The team behind Breaker, a social podcast app, is joining Twitter, but the app will stay in business.

Breaker

Last month Twitter publicly announced it’s testing Spaces, which operate as audio-enabled chat rooms within the social networking site. Now it’s acquired the team behind Breaker, a podcast app that focused on community and social elements since it started in 2016 (1.0 versions of its apps launched in early 2020 on iOS and Android).

According to Twitter engineering lead Michael Montano, they will help “improve the health of public conversation on our service,” while Breaker co-founder Leah Culver tweeted that she’s “excited to help create the future of audio conversations” by building out Spaces.

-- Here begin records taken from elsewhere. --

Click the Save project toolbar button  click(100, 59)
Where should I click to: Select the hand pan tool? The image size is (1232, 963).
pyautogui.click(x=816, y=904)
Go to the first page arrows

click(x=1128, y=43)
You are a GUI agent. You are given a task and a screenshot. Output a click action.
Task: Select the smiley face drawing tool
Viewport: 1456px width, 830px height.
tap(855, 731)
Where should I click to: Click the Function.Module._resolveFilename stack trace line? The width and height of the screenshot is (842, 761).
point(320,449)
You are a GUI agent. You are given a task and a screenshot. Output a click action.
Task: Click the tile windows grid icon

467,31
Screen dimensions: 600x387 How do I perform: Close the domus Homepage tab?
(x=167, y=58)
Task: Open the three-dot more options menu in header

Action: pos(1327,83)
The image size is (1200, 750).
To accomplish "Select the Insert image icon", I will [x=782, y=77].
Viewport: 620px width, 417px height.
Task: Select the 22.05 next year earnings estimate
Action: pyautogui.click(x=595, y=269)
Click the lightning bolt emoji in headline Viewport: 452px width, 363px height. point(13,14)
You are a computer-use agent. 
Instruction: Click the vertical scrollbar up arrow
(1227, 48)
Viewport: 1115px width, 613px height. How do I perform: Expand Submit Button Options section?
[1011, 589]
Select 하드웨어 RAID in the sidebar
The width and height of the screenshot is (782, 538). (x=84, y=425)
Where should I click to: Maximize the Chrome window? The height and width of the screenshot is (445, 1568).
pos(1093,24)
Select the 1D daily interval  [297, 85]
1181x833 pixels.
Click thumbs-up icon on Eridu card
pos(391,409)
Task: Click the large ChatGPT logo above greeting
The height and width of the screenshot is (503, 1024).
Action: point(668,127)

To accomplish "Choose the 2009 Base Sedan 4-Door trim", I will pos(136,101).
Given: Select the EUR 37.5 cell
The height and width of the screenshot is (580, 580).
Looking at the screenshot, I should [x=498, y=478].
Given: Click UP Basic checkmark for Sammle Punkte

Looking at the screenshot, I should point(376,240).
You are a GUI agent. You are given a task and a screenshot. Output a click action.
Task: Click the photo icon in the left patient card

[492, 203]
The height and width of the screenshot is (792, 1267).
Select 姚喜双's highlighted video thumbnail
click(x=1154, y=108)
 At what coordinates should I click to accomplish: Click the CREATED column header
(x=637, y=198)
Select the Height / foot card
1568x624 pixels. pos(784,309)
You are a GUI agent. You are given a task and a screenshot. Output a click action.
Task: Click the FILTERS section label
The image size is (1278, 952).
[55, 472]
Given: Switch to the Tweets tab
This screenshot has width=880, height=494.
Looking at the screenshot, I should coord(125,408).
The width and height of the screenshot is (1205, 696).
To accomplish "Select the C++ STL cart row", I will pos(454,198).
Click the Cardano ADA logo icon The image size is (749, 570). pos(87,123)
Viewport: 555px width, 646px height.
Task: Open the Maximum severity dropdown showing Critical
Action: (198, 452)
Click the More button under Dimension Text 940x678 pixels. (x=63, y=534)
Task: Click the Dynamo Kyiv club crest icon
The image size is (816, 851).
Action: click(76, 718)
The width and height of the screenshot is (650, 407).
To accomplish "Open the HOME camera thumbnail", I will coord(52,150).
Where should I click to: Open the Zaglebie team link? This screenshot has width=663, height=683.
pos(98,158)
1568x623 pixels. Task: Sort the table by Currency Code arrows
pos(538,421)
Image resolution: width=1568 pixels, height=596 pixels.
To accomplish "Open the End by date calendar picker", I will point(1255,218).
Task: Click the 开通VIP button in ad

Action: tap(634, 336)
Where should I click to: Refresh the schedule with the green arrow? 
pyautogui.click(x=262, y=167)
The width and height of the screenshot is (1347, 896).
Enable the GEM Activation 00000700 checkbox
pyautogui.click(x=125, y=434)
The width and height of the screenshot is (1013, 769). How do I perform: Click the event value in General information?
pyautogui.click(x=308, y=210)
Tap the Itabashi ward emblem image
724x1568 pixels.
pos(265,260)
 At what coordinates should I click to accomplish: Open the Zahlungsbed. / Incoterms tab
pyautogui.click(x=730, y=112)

CEO Erik Berlin wrote “we’re truly passionate about audio communication and we’re inspired by the ways Twitter is facilitating public conversations for people around the world.”

In a blog post announcing the deal, the Breaker team also announced that its podcast app will shut down on January 15th (update — it will not, see below), and directed users on how to export their OPML list of subscriptions for use in other podcast apps, and for hosted podcasts, how to transfer those to another service.

Spaces is still in limited testing among invited users, while the app Clubhouse has recently become well-known for the same kind of audio discussions it’s going for. There’s no specifics on what kind of tech the Breaker team will build, although the ability to export conversations for later listening, podcast-style, could help extend discussions beyond just the people who are listening in live.

Update (1/12): Fans of Breaker’s podcast app won’t have to switch. While the team is still joining Twitter, they’ve announced the app itself is being acquired by Maple Media, the operators of another podcast app, Player FM. They plan to keep Breaker with updates, so any users on it can just continue on as normal.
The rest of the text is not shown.